2.5. Ethical Considerations
Administrative authorization to carry out the study was obtained from the authorities of the Yaoundé General Hospital.
3. Results
3.1. General Characteristics of the Study Population
A total of 27 (16 Males) out of the 91 eligible patients were enrolled in the study (Figure 1). The mean (standard deviation) age was 57 (12.17) years. Hypertension and diabetes were the most prevalent comorbidities, concerning 92.6% (n = 25) and 37% (n = 10) of patients, respectively. The median (interquartile range) evolution time of CKD was 5 (1 - 13) years. The main aetiologies of CKD were diabetes, hypertension, chronic glomerulonephritis, and chronic interstitial nephritis, affecting respectively 25.9% (n = 7), 25.9% (n = 7), 14.8% (n = 4), and 14.8% (n = 4) of patients. Other clinical characteristics are shown in Table 1.

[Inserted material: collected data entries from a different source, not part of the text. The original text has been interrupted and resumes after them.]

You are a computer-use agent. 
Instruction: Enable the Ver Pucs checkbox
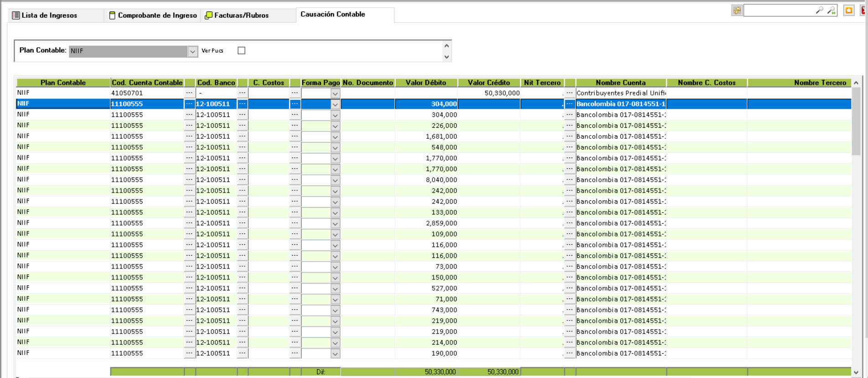pyautogui.click(x=241, y=51)
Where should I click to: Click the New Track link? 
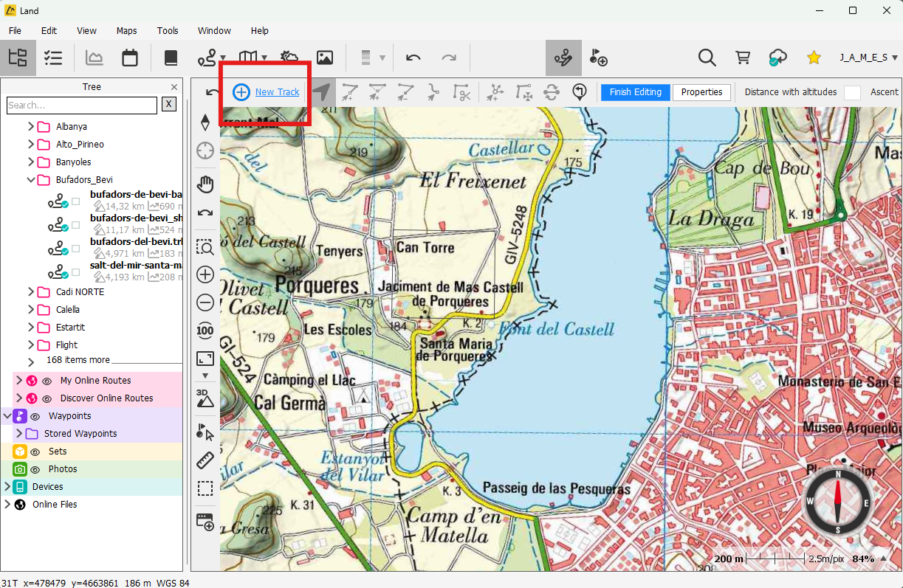tap(277, 92)
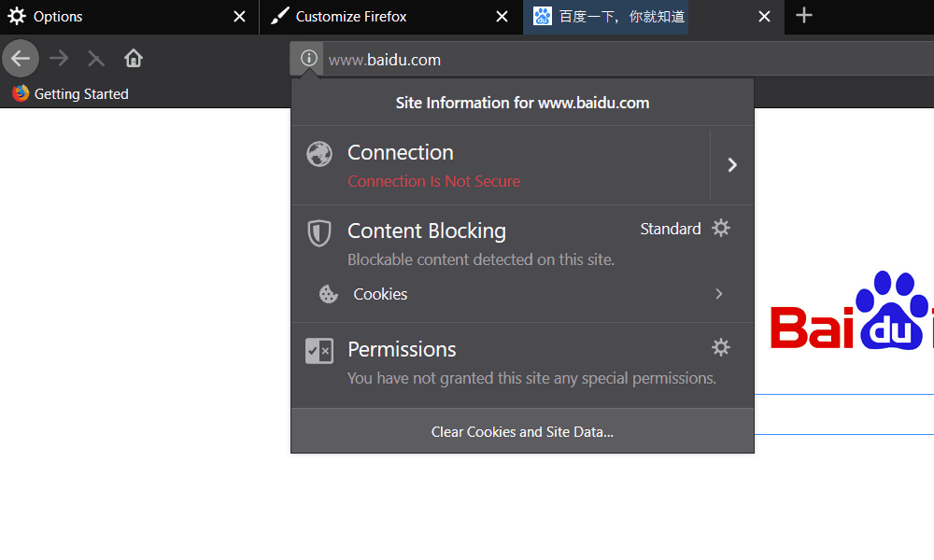Close the Options tab
Image resolution: width=934 pixels, height=560 pixels.
pyautogui.click(x=240, y=17)
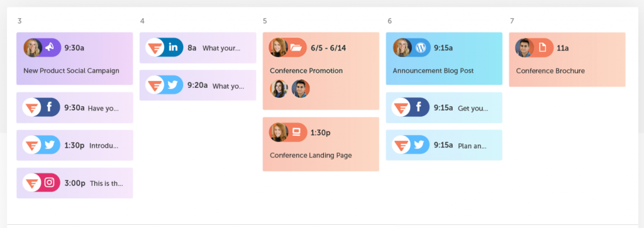
Task: Click the Facebook icon on the 9:30a post
Action: coord(50,107)
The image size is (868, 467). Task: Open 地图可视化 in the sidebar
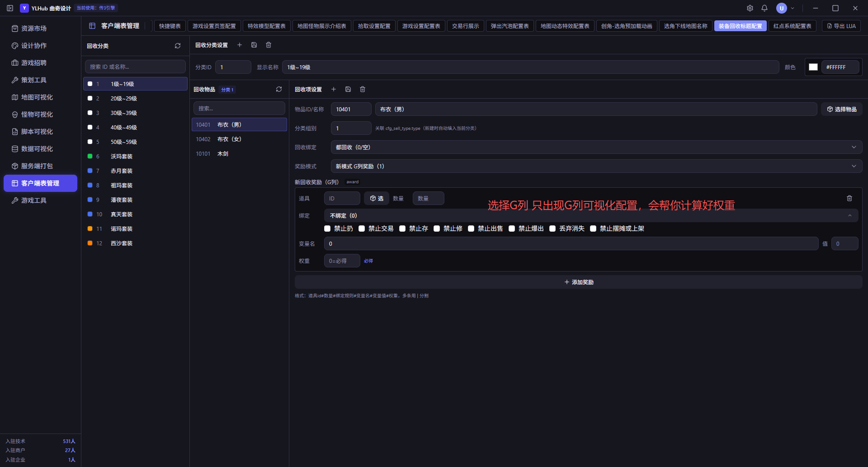(x=37, y=97)
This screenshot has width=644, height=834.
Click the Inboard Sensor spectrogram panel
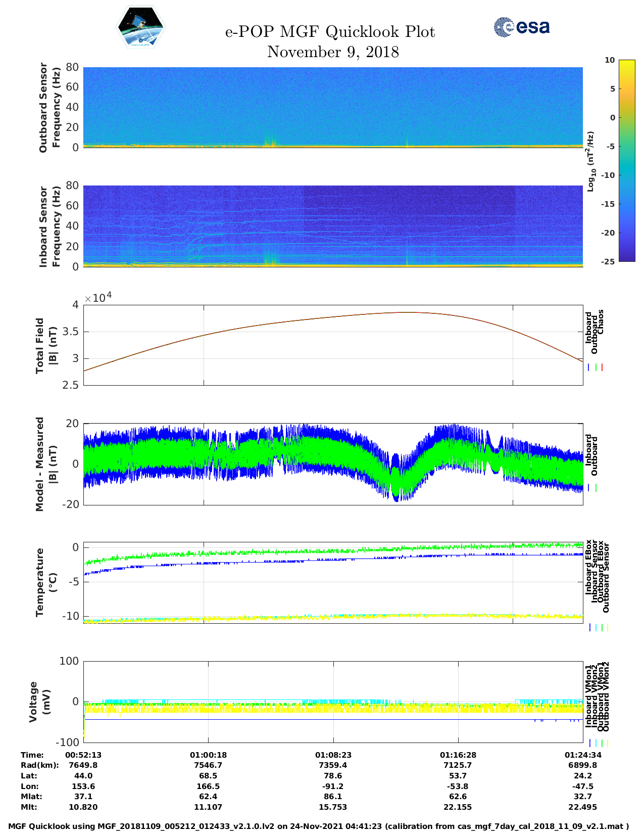coord(333,226)
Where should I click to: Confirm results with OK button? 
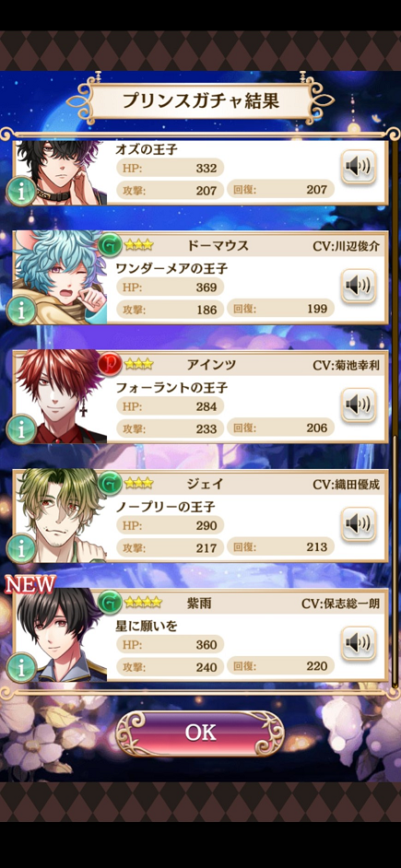point(200,733)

3.2. Performance of CKD-EPI, MDRD, and CG Equations in Estimating GFR
Overall, the three equations had an almost excellent accuracy in the diagnosis of end-stage kidney disease; the c-statistics were 0.97 for CKD-EPI and CG, and 0.98 for MDRD (Table 2).
Bland-Altman plots for CKD-EPI, MDRD, and CG vs mGFR are shown in Figure 2. Bias (95% confidence interval) was significantly different from zero for all three equations; it was lower for CKD-EPI [3.24 (1.5 - 4.9) ml/min/1.73m2] than for MDRD and CG [respectively 5.17 (2.9 - 7.4) and 5.76 (3.4 - 8.2) ml/min/1.73m2]. The limits of agreement were wide for all three equations, although these limits were narrower for the CKD-EPI equation. The ROC curves of equations to assess the best cut-off in the diagnosis of eGFR-based ESKD are shown in Figure 3. CKD-EPI equation had the lowest cut-off value (16.25 ml/min/1.73m2), with sensitivity (Se) = 0.93 and specificity (Sp) = 0.92 (Figure 3(a)). For MDRD and CG equations, cut-offs (sensitivity and specificity) were respectively 18 ml/min/1.73m2 (Se = 0.93; Sp = 0.92) (Figure 3(b)) and 16.8 ml/min/1.73m2 (Se = 0.93; Sp = 0.85) (Figure 3(c)). Using these cut-offs, the agreement with mGFR was almost perfect for CKD-EPI (kappa = 0.852) and MDRD (kappa = 0.852), and moderate for CG (kappa = 0.78). Other details on the performances of equations are shown in Table 2.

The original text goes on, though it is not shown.